** Opening Data in this exercise block **

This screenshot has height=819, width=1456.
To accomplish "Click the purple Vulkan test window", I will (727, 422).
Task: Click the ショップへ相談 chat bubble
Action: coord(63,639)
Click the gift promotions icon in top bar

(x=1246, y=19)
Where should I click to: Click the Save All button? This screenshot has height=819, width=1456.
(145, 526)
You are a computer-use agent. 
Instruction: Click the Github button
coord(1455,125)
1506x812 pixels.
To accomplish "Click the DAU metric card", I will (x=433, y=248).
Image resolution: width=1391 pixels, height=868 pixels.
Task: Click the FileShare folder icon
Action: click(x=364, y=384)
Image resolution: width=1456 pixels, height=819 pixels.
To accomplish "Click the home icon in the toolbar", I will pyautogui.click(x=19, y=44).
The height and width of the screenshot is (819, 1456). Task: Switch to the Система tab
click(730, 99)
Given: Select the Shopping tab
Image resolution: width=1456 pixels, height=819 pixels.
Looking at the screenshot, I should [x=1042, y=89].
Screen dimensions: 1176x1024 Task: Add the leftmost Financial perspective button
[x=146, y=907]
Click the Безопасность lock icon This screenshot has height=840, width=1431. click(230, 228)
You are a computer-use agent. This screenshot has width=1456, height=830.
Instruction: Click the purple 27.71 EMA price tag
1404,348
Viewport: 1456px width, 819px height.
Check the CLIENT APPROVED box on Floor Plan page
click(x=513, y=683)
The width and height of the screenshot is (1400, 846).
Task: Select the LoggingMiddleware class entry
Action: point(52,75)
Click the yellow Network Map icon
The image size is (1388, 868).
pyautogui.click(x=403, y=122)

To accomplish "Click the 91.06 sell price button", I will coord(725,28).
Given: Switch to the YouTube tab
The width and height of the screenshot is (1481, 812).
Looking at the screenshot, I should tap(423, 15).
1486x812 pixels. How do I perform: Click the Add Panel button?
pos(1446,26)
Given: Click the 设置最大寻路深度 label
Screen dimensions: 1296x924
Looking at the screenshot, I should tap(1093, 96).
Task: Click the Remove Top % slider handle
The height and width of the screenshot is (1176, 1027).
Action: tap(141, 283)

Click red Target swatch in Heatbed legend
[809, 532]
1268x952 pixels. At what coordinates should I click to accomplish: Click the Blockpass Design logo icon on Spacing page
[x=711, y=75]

** Closing Data in this exercise block **

§ What to work on:
Write out the data above once more, exactly as it stands.

§ Result for this task:
This screenshot has height=819, width=1456.
To accomplish "Click the purple Vulkan test window", I will (727, 422).
Task: Click the ショップへ相談 chat bubble
Action: coord(63,639)
Click the gift promotions icon in top bar

(x=1246, y=19)
Where should I click to: Click the Save All button? This screenshot has height=819, width=1456.
(145, 526)
You are a computer-use agent. 
Instruction: Click the Github button
coord(1455,125)
1506x812 pixels.
To accomplish "Click the DAU metric card", I will (x=433, y=248).
Image resolution: width=1391 pixels, height=868 pixels.
Task: Click the FileShare folder icon
Action: click(x=364, y=384)
Image resolution: width=1456 pixels, height=819 pixels.
To accomplish "Click the home icon in the toolbar", I will pyautogui.click(x=19, y=44).
The height and width of the screenshot is (819, 1456). Task: Switch to the Система tab
click(730, 99)
Given: Select the Shopping tab
Image resolution: width=1456 pixels, height=819 pixels.
Looking at the screenshot, I should [x=1042, y=89].
Screen dimensions: 1176x1024 Task: Add the leftmost Financial perspective button
[x=146, y=907]
Click the Безопасность lock icon This screenshot has height=840, width=1431. click(230, 228)
You are a computer-use agent. This screenshot has width=1456, height=830.
Instruction: Click the purple 27.71 EMA price tag
1404,348
Viewport: 1456px width, 819px height.
Check the CLIENT APPROVED box on Floor Plan page
click(x=513, y=683)
The width and height of the screenshot is (1400, 846).
Task: Select the LoggingMiddleware class entry
Action: point(52,75)
Click the yellow Network Map icon
The image size is (1388, 868).
pyautogui.click(x=403, y=122)

To accomplish "Click the 91.06 sell price button", I will coord(725,28).
Given: Switch to the YouTube tab
The width and height of the screenshot is (1481, 812).
Looking at the screenshot, I should tap(423, 15).
1486x812 pixels. How do I perform: Click the Add Panel button?
pos(1446,26)
Given: Click the 设置最大寻路深度 label
Screen dimensions: 1296x924
Looking at the screenshot, I should tap(1093, 96).
Task: Click the Remove Top % slider handle
The height and width of the screenshot is (1176, 1027).
Action: tap(141, 283)

Click red Target swatch in Heatbed legend
[809, 532]
1268x952 pixels. At what coordinates should I click to accomplish: Click the Blockpass Design logo icon on Spacing page
[x=711, y=75]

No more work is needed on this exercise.